— START —

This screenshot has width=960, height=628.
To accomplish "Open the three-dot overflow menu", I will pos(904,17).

— END —
— START —

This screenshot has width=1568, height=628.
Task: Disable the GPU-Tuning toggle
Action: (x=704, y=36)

— END —

Reproduce the lines of the material word for word, beginning at the line that contains "This screenshot has width=1568, height=628." and stopping after the line that contains "Action: (x=704, y=36)".

• [Response to the task]:
This screenshot has width=1568, height=628.
Task: Disable the GPU-Tuning toggle
Action: (x=704, y=36)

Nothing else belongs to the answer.